Extend the excerpt below on significant items affecting comparable 2019 and 2018 results, picking up after its final sentence.

— begin ARTICLE —

Significant items impacting comparable quarterly and year to date 2019 and 2018 results include the following:


Changes in the fair value due to price of capitalized mortgage loan servicing rights (the “MSR Changes”) of a negative $2.7 million ($0.09 per diluted share, after taxes) and a negative $4.9 million ($0.16 per diluted share, after taxes) for the three- and six-months ended June 30, 2019, respectively, as compared to positive MSR Changes of $0.5 million ($0.02 per diluted share, after taxes) and $2.0 million ($0.07 per diluted share, after taxes) for the three- and six-months ended June 30, 2018, respectively.

The acquisition of TCSB Bancorp, Inc. (“TCSB”), and its subsidiary, Traverse City State Bank, on Apr. 1, 2018 (referred to as the “Merger” or “TCSB Acquisition”) and the associated data processing systems conversions in June 2018.  The total assets, loans and deposits acquired in the Merger were approximately $342.8 million, $295.8 million (including $1.3 million of loans held for sale) and $287.7 million, respectively.

— end ARTICLE —
— begin MATERIAL PROVIDED —

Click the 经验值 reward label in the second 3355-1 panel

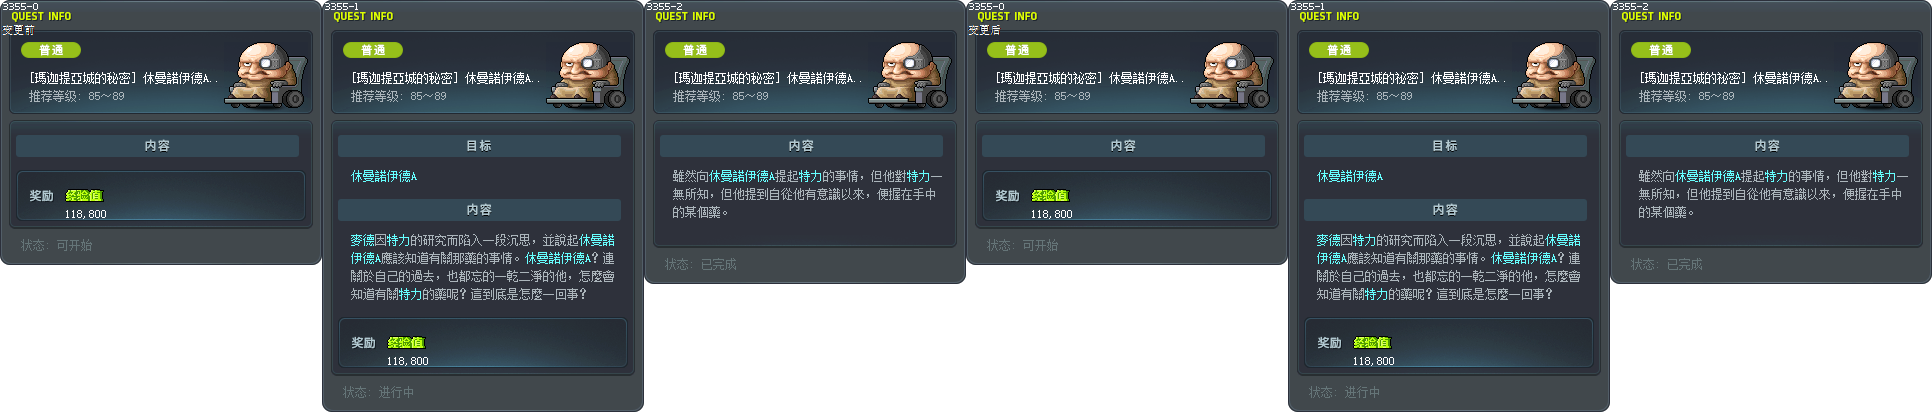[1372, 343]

— end MATERIAL PROVIDED —
— begin MATERIAL PROVIDED —

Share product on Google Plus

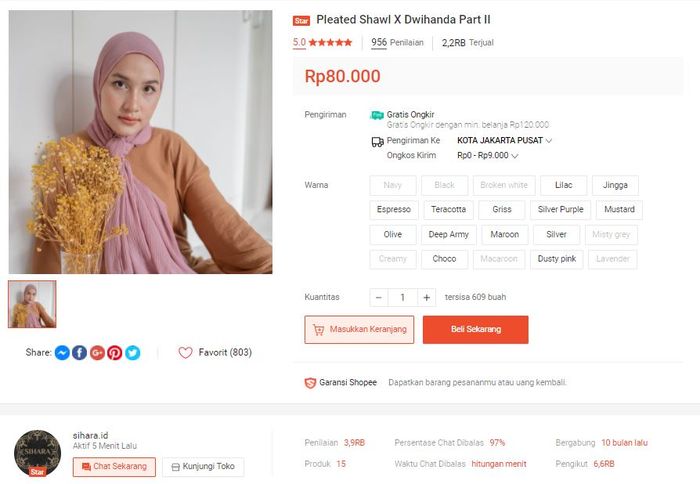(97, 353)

— end MATERIAL PROVIDED —

> [ANSWER FOR THE TASK]
Merger related expenses of $3.1 million ($0.10 per diluted share, after taxes) and $3.3 million ($0.11 per diluted share, after taxes) for the three- and six-months ended June 30, 2018, respectively.

Second quarter 2019 highlights include:


Return on average assets and return on average equity of 1.27% and 12.72%, respectively (these ratios increase to 1.52% and 15.22%, respectively, when excluding the after tax impact of the MSR Change);

A year-over-year increase in quarterly net interest income of $1.8 million, or 6.1%;

Total portfolio loan net growth of $87.7 million, or 13.4% annualized;

Continued strong asset quality metrics; and

The payment of an 18 cent per share dividend on common stock on May 15, 2019.

William B. (“Brad”) Kessel, the President and Chief Executive Officer of Independent Bank Corporation, commented: “We are pleased to report another quarter of solid financial performance.  Excluding the after-tax impacts of the MSR Changes and the Merger related expenses, net income and diluted earnings per share increased by 18.4% and 25.0%, respectively, in the second quarter of 2019 as compared to the second quarter of 2018.  As we look ahead to the last half of 2019 and beyond, we are focused on building on the momentum generated in the first half of the year.”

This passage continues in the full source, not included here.